### Exercise
In the entries that follow, the first line to write out is the one containing "The image size is (504, 533).", and the last is the one containing "Click the Abbrechen button". Reproduce that stretch exactly, with nothing before or after it.

[Stored data]

-- Opening Marker --

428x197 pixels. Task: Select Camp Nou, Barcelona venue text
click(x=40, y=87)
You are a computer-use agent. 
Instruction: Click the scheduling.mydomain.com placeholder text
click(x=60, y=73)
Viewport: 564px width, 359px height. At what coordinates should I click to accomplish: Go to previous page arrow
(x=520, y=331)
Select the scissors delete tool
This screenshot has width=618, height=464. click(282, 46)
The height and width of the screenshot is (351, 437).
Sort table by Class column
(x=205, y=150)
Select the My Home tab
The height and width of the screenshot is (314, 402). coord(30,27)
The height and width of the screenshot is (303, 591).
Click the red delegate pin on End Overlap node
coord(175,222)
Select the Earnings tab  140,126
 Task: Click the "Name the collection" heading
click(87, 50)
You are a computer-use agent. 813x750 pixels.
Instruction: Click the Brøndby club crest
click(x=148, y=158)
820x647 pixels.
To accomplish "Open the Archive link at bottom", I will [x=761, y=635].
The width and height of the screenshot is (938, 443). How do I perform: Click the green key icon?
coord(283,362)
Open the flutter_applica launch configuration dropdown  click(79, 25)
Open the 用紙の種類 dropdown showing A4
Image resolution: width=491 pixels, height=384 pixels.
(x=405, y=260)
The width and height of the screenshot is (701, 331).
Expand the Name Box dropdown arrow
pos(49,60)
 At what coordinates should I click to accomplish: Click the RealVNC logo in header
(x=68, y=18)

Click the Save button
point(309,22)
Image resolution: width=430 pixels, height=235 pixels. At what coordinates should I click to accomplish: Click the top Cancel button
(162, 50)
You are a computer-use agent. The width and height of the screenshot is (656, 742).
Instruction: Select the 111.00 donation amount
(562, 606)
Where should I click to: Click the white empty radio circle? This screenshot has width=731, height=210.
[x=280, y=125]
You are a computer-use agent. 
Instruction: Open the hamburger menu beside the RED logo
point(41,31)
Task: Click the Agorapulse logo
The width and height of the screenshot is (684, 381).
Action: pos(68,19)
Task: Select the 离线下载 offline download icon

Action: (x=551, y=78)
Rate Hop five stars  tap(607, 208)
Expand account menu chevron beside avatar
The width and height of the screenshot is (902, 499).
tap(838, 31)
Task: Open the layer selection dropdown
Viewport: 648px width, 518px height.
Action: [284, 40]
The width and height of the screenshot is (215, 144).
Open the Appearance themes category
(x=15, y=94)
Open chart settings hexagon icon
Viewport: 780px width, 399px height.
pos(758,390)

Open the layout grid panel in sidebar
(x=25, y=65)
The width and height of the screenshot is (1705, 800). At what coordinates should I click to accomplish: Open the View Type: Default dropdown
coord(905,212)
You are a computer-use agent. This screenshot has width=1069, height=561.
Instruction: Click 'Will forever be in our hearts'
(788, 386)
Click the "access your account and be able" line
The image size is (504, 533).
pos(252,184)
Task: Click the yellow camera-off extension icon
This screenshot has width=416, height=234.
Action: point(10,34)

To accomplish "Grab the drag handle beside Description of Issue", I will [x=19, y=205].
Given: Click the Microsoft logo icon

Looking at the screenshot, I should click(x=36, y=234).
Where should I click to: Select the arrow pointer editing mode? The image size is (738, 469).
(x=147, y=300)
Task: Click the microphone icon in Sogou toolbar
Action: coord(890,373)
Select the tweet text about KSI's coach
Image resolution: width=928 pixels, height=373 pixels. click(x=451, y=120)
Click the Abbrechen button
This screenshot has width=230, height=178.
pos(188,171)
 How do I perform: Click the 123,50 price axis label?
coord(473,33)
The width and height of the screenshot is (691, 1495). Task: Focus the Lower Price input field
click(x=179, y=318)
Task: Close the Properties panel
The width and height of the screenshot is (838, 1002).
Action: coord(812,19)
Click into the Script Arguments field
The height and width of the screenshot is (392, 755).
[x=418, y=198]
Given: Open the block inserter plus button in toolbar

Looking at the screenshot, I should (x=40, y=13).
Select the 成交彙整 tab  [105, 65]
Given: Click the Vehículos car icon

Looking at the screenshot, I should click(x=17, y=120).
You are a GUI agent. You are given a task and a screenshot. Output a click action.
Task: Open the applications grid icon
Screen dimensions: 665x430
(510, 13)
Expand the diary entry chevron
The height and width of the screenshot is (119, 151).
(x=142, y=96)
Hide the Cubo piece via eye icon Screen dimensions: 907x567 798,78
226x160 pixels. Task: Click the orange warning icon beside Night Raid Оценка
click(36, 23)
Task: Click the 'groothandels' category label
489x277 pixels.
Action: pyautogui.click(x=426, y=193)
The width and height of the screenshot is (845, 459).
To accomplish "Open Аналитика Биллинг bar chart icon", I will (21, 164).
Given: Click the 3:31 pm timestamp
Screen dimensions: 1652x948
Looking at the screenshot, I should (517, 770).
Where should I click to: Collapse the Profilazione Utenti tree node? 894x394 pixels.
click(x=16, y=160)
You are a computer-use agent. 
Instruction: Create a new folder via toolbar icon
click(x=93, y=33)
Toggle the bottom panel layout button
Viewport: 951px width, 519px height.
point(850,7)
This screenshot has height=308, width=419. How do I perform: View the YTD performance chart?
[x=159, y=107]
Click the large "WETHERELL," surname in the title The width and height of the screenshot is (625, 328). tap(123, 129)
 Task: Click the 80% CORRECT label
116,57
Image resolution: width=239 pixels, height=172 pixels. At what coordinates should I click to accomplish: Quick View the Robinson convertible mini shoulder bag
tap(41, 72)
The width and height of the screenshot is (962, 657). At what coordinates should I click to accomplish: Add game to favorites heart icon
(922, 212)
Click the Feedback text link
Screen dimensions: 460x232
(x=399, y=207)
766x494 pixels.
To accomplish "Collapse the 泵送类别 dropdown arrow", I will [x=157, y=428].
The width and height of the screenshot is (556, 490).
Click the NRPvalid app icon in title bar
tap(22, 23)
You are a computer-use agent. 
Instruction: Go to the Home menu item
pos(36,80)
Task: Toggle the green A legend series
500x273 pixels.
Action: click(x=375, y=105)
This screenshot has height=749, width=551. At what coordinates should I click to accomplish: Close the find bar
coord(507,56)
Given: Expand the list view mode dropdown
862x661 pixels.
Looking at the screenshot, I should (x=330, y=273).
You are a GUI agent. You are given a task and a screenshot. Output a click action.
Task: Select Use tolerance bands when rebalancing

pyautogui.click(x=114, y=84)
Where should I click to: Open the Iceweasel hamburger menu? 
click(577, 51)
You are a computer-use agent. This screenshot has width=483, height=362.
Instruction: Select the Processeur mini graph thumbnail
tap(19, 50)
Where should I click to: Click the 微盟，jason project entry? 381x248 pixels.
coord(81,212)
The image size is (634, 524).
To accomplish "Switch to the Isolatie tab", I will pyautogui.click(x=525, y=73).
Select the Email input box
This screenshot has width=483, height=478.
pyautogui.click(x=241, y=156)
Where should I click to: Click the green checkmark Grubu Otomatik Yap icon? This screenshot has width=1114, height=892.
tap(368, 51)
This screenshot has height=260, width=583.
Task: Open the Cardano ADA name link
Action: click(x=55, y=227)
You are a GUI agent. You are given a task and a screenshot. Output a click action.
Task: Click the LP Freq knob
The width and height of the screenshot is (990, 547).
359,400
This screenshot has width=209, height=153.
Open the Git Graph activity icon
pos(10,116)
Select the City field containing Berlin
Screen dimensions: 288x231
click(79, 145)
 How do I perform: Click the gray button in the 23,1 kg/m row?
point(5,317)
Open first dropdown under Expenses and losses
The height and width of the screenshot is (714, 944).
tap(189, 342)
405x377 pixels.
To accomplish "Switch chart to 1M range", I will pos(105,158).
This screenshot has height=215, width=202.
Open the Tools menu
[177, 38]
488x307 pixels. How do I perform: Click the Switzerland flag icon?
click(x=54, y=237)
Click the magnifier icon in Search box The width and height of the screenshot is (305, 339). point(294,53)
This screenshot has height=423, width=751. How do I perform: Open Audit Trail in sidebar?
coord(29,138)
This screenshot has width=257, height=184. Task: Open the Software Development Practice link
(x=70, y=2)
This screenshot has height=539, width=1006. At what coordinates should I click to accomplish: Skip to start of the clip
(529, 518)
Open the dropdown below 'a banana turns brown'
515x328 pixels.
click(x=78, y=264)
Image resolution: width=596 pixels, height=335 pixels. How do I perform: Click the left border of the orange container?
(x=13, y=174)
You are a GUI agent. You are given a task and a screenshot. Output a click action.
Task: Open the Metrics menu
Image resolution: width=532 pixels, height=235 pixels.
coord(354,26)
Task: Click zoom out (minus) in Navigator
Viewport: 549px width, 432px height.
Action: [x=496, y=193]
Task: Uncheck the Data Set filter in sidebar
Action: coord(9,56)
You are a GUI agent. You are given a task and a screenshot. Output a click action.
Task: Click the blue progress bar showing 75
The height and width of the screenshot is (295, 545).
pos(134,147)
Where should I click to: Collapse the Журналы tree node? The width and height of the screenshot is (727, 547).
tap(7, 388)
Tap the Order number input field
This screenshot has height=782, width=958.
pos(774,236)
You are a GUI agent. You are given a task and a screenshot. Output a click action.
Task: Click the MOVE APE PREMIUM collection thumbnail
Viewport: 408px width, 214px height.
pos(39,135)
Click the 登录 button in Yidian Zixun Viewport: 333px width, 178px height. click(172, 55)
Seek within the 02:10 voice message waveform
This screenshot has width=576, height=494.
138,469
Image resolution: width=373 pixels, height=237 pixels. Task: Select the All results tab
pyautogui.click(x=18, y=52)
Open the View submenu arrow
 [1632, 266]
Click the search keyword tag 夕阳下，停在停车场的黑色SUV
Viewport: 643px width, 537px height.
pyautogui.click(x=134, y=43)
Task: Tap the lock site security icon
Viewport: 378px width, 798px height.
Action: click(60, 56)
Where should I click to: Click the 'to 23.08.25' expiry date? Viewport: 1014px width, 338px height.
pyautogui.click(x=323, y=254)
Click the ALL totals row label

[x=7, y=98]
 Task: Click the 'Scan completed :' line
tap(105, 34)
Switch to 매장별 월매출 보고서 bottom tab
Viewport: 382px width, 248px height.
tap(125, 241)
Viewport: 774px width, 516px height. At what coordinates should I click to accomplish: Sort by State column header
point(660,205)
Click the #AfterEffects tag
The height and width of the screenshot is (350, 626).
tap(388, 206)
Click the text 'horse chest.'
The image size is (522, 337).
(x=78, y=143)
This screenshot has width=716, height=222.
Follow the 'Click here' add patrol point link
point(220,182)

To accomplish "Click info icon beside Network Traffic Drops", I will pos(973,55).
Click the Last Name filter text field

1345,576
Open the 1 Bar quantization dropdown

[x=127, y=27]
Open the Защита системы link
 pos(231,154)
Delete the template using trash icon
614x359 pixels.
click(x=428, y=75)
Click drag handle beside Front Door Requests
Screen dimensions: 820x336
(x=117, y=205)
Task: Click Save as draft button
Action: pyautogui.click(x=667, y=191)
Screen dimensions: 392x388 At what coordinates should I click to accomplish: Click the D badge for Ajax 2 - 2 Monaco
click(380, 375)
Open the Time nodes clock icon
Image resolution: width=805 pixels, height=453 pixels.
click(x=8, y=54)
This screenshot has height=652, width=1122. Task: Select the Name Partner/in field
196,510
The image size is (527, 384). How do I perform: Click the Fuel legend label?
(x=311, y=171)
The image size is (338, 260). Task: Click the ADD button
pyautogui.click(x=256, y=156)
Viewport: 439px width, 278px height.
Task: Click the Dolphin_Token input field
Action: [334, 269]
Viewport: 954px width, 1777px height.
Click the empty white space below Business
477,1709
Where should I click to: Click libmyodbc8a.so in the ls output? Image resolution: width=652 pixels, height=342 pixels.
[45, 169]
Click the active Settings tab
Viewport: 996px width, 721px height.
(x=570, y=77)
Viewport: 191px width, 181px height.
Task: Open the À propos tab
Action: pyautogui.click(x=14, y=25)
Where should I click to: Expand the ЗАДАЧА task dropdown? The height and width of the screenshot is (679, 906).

-- Closing Marker --

### Task answer
The image size is (504, 533).
pos(252,184)
Task: Click the yellow camera-off extension icon
This screenshot has width=416, height=234.
Action: point(10,34)

To accomplish "Grab the drag handle beside Description of Issue", I will [x=19, y=205].
Given: Click the Microsoft logo icon

Looking at the screenshot, I should click(x=36, y=234).
Where should I click to: Select the arrow pointer editing mode? The image size is (738, 469).
(x=147, y=300)
Task: Click the microphone icon in Sogou toolbar
Action: coord(890,373)
Select the tweet text about KSI's coach
Image resolution: width=928 pixels, height=373 pixels. click(x=451, y=120)
Click the Abbrechen button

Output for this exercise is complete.